[Supplied passage]:
---
Andrews said that when individuals act in their own self-interest, they incidentally contribute to the well-being of others. He maintained that it is a "mistake" to create a "state, church or public morality" that individuals must serve rather than pursuing their own happiness. In Love, Marriage and Divorce, and the Sovereignty of the Individual, he says to "[g]ive up [...] the search after the remedy for the evils of government in more government. The road lies just the other way – toward individualism and freedom from all government. [...] Nature made individuals, not nations; and while nations exist at all, the liberties of the individual must perish".
Contemporary American anarchist Hakim Bey reports that "Steven Pearl Andrews [...] was not a fourierist, but he lived through the brief craze for phalansteries in America & adopted a lot of fourierist principles & practices [...], a maker of worlds out of words. He syncretized Abolitionism, Free Love, spiritual universalism, [Josiah] Warren, & Fourier into a grand utopian scheme he called the Universal Pantarchy". Bey further states that Andrews was "instrumental in founding several 'intentional communities,' including the 'Brownstone Utopia' on 14th St. in New York, & 'Modern Times' in Brentwood, Long Island. The latter became as famous as the best-known fourierist communes (Brook Farm in Massachusetts & the North American Phalanx in New Jersey) – in fact, Modern Times became downright notorious (for 'Free Love') & finally foundered under a wave of scandalous publicity. Andrews (& Victoria Woodhull) were members of the infamous Section 12 of the 1st International, expelled by Marx for its anarchist, feminist, & spiritualist tendencies.[38]
Free love
An important current within American individualist anarchism is free love.[39] Free love advocates sometimes traced their roots back to Josiah Warren and to experimental communities, viewed sexual freedom as a clear, direct expression of an individual's self-ownership. Free love particularly stressed women's rights since most sexual laws discriminated against women such as with marriage laws and anti-birth control measures.[39]
The most important American free love journal was Lucifer the Lightbearer (1883–1907) edited by Moses Harman and Lois Waisbrooker.[40] However, there also existed Angela Heywood and Ezra Heywood's The Word (1872–1890, 1892–1893).[39]
M. E. Lazarus was an important American individualist anarchist who promoted free love.[39] Hutchins Hapgood was an American journalist, author, individualist anarchist and philosophical anarchist who was well known within the Bohemian environment of around the start of the 20th century New York City. He advocated free love and committed adultery frequently. Hapgood was a follower of the German philosophers Max Stirner and Friedrich Nietzsche.[41]
Lucifer the Lightbearer
According to Harman, the mission of Lucifer the Lightbearer was "to help woman to break the chains that for ages have bound her to the rack of man-made law, spiritual, economic, industrial, social and especially sexual, believing that until woman is roused to a sense of her own responsibility on all lines of human endeavor, and especially on lines of her special field, that of reproduction of the race, there will be little if any real advancement toward a higher and truer civilization". The name was chosen because "Lucifer, the ancient name of the Morning Star, now called Venus, seems to us unsurpassed as a cognomen for a journal whose mission is to bring light to the dwellers in darkness".
---
[Word and element location entries]
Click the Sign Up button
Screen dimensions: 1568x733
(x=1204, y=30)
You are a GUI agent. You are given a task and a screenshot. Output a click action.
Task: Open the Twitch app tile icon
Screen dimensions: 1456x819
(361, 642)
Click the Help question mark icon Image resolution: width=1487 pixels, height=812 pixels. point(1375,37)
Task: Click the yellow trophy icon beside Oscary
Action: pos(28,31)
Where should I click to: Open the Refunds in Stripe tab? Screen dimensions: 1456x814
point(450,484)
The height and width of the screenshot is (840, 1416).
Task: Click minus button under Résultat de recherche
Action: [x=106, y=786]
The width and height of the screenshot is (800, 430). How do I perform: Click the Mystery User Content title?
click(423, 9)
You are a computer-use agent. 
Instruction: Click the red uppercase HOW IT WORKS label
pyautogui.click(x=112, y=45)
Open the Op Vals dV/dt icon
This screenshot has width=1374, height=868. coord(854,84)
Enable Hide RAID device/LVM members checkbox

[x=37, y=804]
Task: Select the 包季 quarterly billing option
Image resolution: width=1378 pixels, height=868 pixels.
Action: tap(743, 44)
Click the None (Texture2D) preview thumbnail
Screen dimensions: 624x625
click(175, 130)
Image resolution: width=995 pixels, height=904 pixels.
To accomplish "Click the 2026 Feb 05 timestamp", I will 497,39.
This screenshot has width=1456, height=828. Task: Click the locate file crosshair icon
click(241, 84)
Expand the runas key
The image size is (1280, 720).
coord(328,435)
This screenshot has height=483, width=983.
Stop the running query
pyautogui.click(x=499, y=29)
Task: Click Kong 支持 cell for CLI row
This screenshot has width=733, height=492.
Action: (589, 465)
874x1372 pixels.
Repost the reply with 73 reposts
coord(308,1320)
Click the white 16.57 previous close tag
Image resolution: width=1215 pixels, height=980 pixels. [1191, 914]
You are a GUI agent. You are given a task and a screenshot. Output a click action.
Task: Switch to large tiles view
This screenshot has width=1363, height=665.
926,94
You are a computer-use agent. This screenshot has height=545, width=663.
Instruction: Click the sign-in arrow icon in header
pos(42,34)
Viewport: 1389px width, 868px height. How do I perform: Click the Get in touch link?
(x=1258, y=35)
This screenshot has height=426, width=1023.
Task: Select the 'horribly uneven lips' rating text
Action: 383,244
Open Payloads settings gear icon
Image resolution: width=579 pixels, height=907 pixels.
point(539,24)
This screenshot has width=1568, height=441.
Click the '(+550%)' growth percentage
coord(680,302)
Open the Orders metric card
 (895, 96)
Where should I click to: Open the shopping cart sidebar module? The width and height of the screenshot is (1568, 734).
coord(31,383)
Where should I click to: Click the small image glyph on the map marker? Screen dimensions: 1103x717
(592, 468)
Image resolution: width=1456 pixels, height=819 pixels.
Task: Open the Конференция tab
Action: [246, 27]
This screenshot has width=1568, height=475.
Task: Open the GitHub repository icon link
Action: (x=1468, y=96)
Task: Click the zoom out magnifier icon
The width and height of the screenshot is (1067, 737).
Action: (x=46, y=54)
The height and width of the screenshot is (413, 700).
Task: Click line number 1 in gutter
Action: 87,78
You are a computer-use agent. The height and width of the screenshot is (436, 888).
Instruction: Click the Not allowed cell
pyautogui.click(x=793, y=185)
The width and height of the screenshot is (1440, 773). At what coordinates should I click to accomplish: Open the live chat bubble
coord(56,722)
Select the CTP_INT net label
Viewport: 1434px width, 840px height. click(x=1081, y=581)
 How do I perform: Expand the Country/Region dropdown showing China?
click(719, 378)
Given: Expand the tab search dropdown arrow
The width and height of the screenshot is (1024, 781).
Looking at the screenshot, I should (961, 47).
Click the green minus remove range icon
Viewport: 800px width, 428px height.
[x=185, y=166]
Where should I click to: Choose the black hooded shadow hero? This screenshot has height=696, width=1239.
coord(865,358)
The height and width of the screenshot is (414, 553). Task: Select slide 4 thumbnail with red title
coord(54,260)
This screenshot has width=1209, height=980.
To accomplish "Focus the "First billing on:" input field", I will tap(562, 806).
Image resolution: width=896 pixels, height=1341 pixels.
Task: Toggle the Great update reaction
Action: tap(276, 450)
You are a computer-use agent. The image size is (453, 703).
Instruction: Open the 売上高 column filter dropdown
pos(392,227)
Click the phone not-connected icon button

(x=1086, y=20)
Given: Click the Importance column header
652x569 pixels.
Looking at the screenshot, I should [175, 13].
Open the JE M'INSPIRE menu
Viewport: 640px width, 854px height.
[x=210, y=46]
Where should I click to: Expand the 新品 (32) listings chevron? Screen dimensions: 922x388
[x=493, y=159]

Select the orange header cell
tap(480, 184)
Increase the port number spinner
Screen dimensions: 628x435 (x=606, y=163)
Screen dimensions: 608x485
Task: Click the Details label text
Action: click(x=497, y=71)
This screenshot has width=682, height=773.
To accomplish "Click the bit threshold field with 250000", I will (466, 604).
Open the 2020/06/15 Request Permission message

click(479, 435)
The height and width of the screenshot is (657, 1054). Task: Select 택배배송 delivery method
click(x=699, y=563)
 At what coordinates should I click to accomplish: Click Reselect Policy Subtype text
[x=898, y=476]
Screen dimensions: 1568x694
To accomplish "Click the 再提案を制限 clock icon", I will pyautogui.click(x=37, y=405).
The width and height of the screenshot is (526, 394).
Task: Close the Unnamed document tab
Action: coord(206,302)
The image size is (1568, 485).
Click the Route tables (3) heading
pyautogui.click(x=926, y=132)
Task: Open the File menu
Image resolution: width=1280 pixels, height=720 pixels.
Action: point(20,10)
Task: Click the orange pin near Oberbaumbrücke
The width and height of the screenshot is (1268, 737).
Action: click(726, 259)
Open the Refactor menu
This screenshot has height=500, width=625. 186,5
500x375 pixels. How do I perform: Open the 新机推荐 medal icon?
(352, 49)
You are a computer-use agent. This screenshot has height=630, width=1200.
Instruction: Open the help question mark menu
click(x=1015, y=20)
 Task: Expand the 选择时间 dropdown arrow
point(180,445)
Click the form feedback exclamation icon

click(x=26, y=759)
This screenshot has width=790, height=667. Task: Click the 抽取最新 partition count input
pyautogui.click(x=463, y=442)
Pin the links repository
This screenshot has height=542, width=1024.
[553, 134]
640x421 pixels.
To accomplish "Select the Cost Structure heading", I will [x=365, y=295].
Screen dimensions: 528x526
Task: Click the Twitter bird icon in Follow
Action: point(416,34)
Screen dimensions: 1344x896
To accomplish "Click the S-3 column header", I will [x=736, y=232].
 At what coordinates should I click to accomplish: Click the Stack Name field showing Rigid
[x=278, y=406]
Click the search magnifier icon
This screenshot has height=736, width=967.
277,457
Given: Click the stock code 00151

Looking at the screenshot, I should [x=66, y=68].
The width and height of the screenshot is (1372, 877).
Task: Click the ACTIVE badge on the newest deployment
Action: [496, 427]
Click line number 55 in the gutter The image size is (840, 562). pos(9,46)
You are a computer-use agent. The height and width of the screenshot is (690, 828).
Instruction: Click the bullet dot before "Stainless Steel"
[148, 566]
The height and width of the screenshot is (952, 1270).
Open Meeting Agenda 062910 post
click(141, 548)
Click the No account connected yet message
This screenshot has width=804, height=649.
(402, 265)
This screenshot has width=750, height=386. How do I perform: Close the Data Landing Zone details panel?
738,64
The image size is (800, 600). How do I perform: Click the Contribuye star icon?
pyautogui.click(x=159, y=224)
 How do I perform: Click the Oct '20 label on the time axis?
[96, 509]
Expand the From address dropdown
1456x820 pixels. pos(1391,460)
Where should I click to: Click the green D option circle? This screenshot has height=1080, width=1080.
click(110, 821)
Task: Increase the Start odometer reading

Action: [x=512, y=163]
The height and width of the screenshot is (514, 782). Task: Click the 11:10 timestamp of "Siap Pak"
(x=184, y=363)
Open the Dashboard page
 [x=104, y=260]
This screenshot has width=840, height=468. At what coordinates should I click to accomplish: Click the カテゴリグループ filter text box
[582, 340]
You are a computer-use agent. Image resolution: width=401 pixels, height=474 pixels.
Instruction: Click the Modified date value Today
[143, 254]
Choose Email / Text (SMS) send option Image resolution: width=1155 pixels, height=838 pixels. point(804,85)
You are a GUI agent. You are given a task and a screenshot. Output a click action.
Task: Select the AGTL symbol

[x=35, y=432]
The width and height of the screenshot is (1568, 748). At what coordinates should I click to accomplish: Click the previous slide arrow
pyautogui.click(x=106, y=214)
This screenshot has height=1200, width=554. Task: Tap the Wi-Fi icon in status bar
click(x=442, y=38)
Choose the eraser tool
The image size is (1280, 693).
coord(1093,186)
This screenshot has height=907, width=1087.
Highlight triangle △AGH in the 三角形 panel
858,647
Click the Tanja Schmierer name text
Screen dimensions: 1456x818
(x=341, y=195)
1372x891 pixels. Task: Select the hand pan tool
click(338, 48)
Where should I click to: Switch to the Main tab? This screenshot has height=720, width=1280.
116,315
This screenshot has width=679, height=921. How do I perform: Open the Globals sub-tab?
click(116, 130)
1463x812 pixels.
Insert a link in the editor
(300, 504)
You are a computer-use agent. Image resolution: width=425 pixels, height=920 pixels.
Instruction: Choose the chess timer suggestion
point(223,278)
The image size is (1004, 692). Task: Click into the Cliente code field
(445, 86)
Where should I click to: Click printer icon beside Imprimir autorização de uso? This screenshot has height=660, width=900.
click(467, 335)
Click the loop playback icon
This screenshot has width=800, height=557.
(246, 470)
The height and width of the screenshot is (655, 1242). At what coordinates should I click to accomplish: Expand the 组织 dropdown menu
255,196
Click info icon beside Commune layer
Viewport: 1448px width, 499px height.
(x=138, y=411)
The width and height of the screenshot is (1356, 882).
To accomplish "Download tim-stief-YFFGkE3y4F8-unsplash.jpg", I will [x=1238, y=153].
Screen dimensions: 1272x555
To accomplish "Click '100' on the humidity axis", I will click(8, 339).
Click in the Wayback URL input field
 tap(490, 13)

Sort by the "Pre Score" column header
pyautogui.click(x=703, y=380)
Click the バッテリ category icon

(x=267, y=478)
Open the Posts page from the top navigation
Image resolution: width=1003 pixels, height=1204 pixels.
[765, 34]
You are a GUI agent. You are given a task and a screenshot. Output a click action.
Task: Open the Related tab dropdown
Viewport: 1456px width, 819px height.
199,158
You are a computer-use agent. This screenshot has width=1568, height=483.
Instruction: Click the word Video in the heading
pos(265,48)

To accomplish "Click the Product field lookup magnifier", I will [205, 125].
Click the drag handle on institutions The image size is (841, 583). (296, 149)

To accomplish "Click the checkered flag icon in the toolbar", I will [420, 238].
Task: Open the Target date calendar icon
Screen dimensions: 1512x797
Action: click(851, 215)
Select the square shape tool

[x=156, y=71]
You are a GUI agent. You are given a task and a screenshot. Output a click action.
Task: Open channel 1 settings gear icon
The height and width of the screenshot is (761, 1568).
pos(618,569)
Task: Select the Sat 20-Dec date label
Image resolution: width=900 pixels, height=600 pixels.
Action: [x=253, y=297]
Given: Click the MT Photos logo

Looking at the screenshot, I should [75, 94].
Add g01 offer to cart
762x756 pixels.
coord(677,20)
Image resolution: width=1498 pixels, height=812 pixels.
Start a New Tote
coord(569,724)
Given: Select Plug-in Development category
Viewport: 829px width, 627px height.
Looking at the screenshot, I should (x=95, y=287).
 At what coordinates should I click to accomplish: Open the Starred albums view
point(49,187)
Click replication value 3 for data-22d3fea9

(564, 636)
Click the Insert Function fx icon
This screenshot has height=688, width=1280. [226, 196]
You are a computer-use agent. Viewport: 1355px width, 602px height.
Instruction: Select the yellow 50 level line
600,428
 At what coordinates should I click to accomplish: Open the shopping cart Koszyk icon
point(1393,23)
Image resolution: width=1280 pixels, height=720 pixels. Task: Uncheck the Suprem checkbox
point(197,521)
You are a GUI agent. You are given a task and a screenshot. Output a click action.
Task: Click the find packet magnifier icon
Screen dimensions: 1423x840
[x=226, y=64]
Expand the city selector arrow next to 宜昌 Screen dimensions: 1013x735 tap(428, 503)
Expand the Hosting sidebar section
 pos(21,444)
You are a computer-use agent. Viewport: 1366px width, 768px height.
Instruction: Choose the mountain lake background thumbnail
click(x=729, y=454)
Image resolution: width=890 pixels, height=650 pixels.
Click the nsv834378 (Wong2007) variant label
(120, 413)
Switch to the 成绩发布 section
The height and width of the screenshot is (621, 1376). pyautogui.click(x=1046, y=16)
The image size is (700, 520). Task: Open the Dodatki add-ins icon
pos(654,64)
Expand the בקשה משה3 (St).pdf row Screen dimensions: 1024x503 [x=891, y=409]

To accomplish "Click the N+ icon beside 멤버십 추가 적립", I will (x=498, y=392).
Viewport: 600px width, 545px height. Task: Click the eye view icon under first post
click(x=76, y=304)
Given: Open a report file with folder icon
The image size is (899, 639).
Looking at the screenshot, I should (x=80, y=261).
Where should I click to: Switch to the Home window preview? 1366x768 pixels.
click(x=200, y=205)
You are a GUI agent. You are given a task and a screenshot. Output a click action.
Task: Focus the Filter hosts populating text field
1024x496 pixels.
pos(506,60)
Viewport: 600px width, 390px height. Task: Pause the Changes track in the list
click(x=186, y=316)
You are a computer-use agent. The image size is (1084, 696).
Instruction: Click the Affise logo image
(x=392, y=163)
---
[Exercise set]:
(a) In the entries, rewrite the lines from the one holding "Screen dimensions: 1272x555" through the one holding "[x=156, y=71]", inclusive, changing "calendar icon" to "date picker" and keeping everything else the same.
(b) Proceed with the passage on American individualist anarchism and free love, picking up after its final sentence.

[Responses to the tasks]:
(a)
Screen dimensions: 1272x555
To accomplish "Click '100' on the humidity axis", I will click(8, 339).
Click in the Wayback URL input field
 tap(490, 13)

Sort by the "Pre Score" column header
pyautogui.click(x=703, y=380)
Click the バッテリ category icon

(x=267, y=478)
Open the Posts page from the top navigation
Image resolution: width=1003 pixels, height=1204 pixels.
[765, 34]
You are a GUI agent. You are given a task and a screenshot. Output a click action.
Task: Open the Related tab dropdown
Viewport: 1456px width, 819px height.
199,158
You are a computer-use agent. This screenshot has width=1568, height=483.
Instruction: Click the word Video in the heading
pos(265,48)

To accomplish "Click the Product field lookup magnifier", I will [205, 125].
Click the drag handle on institutions The image size is (841, 583). (296, 149)

To accomplish "Click the checkered flag icon in the toolbar", I will [420, 238].
Task: Open the Target date date picker
Screen dimensions: 1512x797
Action: click(851, 215)
Select the square shape tool

[x=156, y=71]

(b)
In February 1887, the editors and publishers of Lucifer were arrested after the journal ran afoul of the Comstock Act for the publication of a letter condemning forced sex within marriage, which the author identified as rape. The Comstock Act specifically prohibited the discussion of marital rape. A Topeka district attorney eventually handed down 216 indictments. In February 1890, Harman, now the sole producer of Lucifer, was again arrested on charges resulting from a similar article written by a New York physician. As a result of the original charges, Harman would spend large portions of the next six years in prison.
In 1896, Lucifer was moved to Chicago, but legal harassment continued. The United States Postal Service—then known as the United States Post Office Department—seized and destroyed numerous issues of the journal and, in May 1905, Harman was again arrested and convicted for the distribution of two articles—"The Fatherhood Question" and "More Thoughts on Sexology" by Sara Crist Campbell. Sentenced to a year of hard labor, the 75-year-old editor's health deteriorated greatly. After 24 years in production, Lucifer ceased publication in 1907 and became the more scholarly American Journal of Eugenics.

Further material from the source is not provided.